A national study of Internet users found an increase in spoofing and phishing incidents, costing consumers $500 million, and an increase in skepticism about the Web and e-mail as a result.

The study found that 76 percent of consumers are experiencing an increase in spoofing and phishing incidents and that 35 percent receive fake e-mails at least once a week. The report estimates the total monetary loss to U.S. victims of these incidents at approximately $500 million.

The study was conducted by Ponemon Institute, a think tank dedicated to advancing responsible information management practices in business and government; and sponsored by NACHA, the electronic payments association, and TRUSTe, an online privacy nonprofit organization. It was Based on a national sample of 1,335 Internet users across the United States.

Seven out of 10 respondents revealed that they have unintentionally visited a spoofed Web site and more than 15 percent of spoofed respondents admit to being phished, providing sensitive private information including credit card number, checking account information, and Social Security numbers.

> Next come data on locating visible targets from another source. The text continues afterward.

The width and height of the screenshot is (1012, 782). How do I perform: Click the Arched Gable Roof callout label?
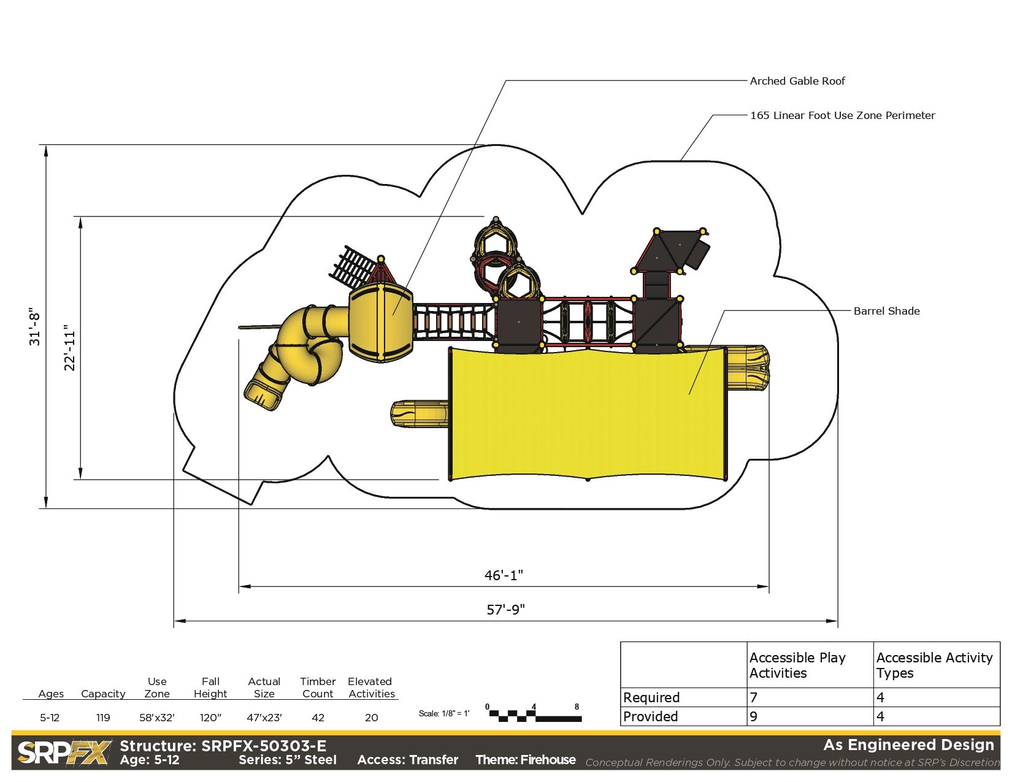(797, 81)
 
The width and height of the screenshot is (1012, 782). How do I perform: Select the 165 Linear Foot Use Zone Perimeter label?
(842, 115)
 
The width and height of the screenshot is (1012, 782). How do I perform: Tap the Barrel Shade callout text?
(886, 311)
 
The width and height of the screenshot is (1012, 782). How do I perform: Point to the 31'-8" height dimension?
(35, 327)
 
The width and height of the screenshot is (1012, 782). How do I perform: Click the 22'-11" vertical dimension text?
(70, 348)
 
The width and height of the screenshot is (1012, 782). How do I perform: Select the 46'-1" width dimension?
(504, 575)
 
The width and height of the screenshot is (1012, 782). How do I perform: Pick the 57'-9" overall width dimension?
(506, 610)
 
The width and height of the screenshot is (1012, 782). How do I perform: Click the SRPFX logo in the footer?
(64, 753)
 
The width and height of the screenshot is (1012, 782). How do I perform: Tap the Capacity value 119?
(103, 718)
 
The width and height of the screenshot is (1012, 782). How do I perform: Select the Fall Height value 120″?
(210, 718)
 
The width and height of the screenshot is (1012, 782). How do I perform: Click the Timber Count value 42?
(318, 718)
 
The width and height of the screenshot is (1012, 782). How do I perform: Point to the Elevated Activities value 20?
(372, 718)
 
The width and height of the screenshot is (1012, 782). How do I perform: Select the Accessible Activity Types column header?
(934, 665)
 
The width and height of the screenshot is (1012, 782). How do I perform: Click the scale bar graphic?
(534, 715)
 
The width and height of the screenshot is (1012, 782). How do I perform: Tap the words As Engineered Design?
(908, 745)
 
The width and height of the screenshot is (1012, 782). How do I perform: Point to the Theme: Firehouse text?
(526, 760)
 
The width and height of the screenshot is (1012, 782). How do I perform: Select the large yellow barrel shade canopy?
(588, 414)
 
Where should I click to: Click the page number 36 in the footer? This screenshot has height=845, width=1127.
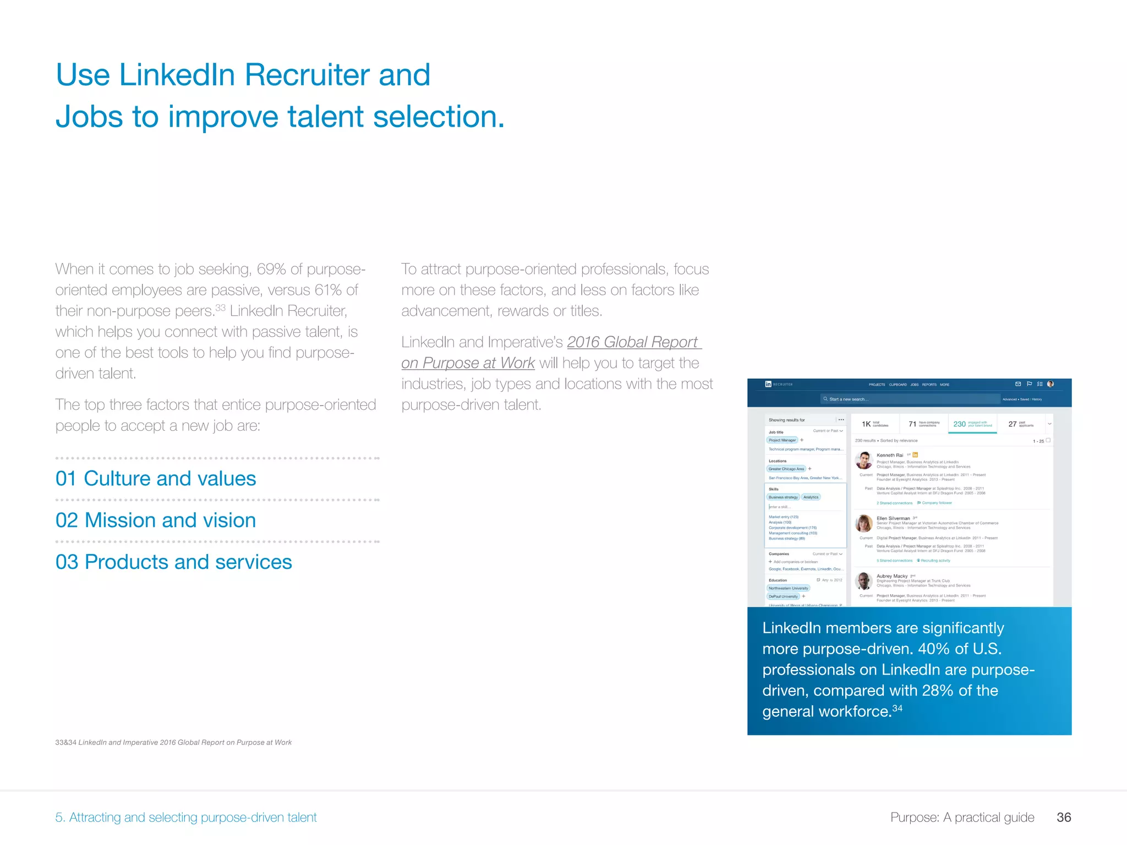(1063, 817)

In total, a little more than 2 percent of all respondents believe that they experienced a direct monetary loss resulting from the phishing attack. Most people recognized this loss within the first two weeks after being phished.

As a result, the study found online consumers have become more skeptical about e-mail and Web sites as a result of their unpleasant experiences with phishing and want to see action taken to address the problem.

Sixty-four percent of respondents surveyed believe that it is unacceptable for organizations to do nothing about spoofing and phishing, and 96 percent want companies to consider new technologies to help authenticate e-mail and online sites. Internet users are also interested in having organizations work with law enforcement to shut down the spoofers before they strike.